I fully appreciate that China has invested oodles of time and money and other resources to show the world how far it has come, and I hate that I am coming off as bashing China - but fireworks and fancy buildings can't take the place of actual meaningful reforms in the things that matter.

But those fancy buildings - especially to me as a former almost-architect - mama like.

2.05.2008

firsts

On my way home from work last night, I saw two things that I had never seen before in Japan, and never thought I would see.

The first sight was on the subway ride. We pulled into a station, the doors opened, and in came a walking piece of MAN CANDY. I'm pretty sure my eyes involuntarily did that thing where they pop open for a second out of surprise and delight, then back to normal size because I'm suave and subtle like that. And then I silently gave thanks for peripheral vision so that I could stare without, you know, staring (ahem... hi P, you sexy beast, you!).
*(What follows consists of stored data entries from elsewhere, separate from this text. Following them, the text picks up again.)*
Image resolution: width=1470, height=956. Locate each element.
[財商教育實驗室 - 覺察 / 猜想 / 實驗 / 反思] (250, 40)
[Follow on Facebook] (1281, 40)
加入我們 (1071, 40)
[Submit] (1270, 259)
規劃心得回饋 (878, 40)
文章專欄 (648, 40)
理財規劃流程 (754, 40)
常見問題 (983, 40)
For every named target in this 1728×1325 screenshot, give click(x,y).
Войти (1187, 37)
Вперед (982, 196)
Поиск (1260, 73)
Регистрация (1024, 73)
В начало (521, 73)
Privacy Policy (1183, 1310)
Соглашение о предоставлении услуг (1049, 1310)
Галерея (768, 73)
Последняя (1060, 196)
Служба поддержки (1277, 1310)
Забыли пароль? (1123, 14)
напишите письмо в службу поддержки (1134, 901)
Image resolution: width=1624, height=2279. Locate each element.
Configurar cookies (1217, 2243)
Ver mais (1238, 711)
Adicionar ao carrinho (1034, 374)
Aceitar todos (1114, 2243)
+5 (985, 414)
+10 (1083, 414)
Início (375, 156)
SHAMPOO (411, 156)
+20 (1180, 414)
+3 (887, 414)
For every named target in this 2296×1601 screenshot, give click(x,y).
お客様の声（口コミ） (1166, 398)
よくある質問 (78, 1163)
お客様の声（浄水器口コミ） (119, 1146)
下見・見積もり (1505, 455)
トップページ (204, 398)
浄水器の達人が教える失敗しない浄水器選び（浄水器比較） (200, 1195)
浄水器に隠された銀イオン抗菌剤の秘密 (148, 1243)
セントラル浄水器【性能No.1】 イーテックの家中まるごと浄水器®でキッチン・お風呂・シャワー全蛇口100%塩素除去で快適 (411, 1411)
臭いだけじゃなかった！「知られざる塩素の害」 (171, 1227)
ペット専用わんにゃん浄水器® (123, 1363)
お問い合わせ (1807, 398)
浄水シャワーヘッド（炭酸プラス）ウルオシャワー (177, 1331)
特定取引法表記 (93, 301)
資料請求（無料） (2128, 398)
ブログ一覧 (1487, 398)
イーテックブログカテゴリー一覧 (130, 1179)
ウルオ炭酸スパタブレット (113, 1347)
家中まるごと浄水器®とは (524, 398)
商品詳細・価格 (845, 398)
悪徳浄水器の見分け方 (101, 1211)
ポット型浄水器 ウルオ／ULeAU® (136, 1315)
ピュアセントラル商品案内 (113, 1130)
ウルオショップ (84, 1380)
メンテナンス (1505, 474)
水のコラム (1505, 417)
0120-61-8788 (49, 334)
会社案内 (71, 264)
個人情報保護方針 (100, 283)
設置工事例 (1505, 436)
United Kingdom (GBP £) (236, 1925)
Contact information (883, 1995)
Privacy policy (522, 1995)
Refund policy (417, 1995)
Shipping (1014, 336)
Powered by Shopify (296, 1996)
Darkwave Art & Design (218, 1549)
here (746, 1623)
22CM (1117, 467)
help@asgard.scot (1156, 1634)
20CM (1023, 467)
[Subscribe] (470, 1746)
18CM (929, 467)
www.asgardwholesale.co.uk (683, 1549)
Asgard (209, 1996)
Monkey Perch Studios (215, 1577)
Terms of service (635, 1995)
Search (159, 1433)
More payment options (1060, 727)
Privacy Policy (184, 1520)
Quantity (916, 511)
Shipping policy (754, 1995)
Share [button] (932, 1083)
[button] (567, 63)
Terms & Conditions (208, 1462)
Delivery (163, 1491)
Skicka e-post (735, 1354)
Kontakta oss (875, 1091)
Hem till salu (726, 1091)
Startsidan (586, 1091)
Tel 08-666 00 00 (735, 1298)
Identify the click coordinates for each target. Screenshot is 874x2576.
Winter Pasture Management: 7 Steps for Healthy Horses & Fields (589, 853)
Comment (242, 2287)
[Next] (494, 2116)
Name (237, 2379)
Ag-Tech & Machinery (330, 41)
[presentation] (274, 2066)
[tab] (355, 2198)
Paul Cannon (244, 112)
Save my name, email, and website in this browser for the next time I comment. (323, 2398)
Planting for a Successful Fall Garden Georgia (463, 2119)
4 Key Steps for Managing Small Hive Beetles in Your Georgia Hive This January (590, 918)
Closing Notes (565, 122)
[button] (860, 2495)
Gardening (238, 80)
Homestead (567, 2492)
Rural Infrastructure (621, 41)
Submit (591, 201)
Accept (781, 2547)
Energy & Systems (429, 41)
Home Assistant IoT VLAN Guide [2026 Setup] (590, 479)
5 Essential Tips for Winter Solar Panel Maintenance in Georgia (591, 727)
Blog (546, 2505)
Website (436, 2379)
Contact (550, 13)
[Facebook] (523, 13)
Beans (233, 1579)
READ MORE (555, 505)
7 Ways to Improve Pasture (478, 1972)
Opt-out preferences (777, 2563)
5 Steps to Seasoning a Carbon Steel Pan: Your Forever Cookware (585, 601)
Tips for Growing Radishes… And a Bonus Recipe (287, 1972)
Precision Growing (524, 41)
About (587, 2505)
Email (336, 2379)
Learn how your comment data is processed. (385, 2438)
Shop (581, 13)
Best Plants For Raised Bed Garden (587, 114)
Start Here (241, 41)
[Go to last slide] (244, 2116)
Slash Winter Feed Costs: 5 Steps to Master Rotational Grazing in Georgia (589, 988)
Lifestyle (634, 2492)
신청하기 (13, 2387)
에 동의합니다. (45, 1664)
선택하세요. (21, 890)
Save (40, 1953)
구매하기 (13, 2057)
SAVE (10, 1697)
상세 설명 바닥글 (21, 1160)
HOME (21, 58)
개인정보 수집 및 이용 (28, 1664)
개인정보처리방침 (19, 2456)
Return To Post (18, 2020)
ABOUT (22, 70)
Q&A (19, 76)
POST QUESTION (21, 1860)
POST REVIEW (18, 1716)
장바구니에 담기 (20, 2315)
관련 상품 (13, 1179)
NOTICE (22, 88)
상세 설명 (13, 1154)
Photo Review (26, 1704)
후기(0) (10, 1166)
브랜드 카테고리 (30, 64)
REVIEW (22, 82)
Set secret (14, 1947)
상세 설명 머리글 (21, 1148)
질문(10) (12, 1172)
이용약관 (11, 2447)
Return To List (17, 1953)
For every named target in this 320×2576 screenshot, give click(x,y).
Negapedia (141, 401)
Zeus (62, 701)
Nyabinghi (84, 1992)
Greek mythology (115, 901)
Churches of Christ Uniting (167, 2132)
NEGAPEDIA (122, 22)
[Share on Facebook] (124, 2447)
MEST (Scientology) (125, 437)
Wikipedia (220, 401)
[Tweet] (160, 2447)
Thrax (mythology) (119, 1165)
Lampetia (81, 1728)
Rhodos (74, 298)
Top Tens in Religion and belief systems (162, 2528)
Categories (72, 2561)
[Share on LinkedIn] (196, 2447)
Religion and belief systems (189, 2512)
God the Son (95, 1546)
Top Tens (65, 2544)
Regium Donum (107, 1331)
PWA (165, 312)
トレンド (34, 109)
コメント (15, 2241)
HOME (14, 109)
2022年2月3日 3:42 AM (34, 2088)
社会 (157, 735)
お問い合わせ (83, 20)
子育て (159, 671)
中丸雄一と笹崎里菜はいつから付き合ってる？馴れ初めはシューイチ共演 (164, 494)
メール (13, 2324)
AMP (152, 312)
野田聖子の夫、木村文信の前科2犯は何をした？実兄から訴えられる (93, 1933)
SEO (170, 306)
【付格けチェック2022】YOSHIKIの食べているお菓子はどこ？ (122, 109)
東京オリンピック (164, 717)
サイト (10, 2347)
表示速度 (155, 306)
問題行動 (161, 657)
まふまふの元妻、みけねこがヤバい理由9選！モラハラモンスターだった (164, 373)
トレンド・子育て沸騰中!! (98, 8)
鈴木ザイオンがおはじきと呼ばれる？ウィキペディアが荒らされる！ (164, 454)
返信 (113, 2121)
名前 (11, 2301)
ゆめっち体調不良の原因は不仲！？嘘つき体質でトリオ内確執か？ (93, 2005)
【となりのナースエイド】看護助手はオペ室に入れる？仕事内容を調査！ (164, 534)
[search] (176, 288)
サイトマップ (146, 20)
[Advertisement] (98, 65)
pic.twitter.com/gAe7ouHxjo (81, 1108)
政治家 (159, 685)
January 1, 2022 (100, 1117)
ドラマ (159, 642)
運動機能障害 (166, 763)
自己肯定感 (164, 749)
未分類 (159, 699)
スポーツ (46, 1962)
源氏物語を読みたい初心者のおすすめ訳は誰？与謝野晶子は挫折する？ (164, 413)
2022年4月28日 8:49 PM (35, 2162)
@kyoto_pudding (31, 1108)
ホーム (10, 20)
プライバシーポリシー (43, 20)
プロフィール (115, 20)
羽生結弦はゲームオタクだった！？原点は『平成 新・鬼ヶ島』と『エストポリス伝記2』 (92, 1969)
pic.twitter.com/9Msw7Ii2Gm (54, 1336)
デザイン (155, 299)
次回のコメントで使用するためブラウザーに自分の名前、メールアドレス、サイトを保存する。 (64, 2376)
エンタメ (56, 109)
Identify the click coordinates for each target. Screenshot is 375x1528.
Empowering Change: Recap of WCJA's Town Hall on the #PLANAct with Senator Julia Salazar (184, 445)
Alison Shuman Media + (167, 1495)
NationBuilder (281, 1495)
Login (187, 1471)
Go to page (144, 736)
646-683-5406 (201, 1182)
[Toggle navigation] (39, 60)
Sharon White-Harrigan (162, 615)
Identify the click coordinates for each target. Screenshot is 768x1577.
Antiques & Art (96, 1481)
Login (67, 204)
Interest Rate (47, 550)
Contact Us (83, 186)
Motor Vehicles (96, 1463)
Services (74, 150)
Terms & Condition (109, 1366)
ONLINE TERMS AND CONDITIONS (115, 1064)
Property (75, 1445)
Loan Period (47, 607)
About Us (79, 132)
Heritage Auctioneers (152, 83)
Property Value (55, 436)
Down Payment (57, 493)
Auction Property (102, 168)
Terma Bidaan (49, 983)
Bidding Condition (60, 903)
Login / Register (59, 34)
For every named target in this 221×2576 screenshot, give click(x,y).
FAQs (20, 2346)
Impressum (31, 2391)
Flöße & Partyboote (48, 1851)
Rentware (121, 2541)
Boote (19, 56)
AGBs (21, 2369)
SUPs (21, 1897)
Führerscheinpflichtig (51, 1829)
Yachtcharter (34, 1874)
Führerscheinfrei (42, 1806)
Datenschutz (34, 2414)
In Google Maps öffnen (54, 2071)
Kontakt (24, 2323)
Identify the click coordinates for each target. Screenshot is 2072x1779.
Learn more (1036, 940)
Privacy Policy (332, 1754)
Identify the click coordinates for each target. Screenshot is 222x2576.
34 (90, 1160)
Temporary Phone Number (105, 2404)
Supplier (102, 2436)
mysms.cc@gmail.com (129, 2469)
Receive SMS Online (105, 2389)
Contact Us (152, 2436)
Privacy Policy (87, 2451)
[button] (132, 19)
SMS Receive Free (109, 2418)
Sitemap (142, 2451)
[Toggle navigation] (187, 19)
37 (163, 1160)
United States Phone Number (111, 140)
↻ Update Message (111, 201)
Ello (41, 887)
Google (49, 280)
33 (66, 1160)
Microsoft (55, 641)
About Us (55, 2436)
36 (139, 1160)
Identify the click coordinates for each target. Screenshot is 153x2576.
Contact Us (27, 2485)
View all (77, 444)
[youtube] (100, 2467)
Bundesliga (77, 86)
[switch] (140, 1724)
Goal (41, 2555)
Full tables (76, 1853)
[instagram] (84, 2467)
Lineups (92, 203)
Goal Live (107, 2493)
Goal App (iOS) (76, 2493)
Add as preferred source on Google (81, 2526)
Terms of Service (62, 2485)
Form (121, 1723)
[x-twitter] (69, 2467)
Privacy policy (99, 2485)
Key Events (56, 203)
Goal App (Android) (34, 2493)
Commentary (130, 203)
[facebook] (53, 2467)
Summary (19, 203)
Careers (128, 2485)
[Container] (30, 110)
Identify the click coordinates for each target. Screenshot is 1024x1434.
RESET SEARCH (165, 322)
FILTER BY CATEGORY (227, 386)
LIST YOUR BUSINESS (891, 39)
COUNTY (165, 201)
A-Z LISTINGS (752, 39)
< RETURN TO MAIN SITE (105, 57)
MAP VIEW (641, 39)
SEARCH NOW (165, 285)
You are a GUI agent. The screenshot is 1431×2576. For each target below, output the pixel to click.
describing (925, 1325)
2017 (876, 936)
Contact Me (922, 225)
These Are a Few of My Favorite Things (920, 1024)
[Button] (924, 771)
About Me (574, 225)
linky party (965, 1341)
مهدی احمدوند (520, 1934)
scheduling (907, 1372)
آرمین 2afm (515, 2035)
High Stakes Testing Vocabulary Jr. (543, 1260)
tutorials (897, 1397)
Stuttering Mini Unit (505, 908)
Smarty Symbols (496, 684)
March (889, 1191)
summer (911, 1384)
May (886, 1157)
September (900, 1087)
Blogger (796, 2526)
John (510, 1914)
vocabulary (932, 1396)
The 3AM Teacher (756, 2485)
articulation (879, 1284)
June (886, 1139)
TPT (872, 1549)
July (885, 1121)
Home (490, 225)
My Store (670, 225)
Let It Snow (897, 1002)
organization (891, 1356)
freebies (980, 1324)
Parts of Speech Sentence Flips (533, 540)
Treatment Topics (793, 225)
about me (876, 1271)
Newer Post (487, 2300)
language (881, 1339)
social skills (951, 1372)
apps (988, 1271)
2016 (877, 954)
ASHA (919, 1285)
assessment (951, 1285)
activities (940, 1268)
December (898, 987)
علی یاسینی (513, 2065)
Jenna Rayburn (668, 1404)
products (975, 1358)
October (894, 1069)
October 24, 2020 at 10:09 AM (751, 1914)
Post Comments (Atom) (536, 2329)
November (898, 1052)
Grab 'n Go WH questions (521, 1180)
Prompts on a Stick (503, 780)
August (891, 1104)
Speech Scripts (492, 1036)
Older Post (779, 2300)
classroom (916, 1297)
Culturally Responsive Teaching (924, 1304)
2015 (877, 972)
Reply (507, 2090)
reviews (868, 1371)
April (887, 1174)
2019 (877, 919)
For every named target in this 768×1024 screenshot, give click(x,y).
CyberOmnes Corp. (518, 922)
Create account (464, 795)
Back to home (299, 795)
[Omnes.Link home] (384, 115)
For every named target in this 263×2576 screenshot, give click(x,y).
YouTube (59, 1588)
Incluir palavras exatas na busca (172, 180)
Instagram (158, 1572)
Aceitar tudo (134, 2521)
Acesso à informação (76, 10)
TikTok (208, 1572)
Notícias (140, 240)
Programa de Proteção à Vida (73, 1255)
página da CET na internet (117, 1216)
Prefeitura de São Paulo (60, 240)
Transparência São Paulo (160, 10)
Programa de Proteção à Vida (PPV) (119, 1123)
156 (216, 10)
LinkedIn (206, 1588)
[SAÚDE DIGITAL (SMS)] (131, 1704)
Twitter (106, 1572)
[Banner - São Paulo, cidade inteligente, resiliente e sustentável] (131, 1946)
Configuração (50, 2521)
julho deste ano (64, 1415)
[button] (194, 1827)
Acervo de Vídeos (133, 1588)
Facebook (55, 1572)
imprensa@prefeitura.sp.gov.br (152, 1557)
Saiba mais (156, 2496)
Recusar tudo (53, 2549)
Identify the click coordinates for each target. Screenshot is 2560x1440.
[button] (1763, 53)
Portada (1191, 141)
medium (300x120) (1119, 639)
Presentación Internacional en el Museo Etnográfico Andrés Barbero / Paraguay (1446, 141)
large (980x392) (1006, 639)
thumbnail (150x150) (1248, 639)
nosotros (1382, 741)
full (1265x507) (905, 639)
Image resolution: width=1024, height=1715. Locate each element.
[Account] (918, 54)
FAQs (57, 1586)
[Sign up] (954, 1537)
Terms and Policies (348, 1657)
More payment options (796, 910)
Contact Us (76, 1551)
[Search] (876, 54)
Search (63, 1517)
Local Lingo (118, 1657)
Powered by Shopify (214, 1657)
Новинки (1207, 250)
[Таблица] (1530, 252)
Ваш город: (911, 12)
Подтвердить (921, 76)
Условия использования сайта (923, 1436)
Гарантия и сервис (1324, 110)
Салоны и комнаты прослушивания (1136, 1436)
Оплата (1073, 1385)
There's no way he was native Japanese (sorry, no offense, but this guy looked nothing like a skinny girly-mon whose ass I could kick); he actually reminded me of Gabby's lawnboy-toy from Desperate Housewives. Allow me to illustrate:




Hellooooo nurse!


The second sight was, unfortunately, not so delightful. I came up the stairs from the subway, to the dead end of the street where my apartment is. There are usually a few cabs there, their drivers taking a break. And apparently, sometimes peeing. Because there, under a streetlamp, in the middle of the sidewalk a couple feet away from bushes that could have provided some cover, was a middle-aged man - perfectly sober as far as I could tell, and presumably the owner of one of the idling cabs - taking a leak. Gah!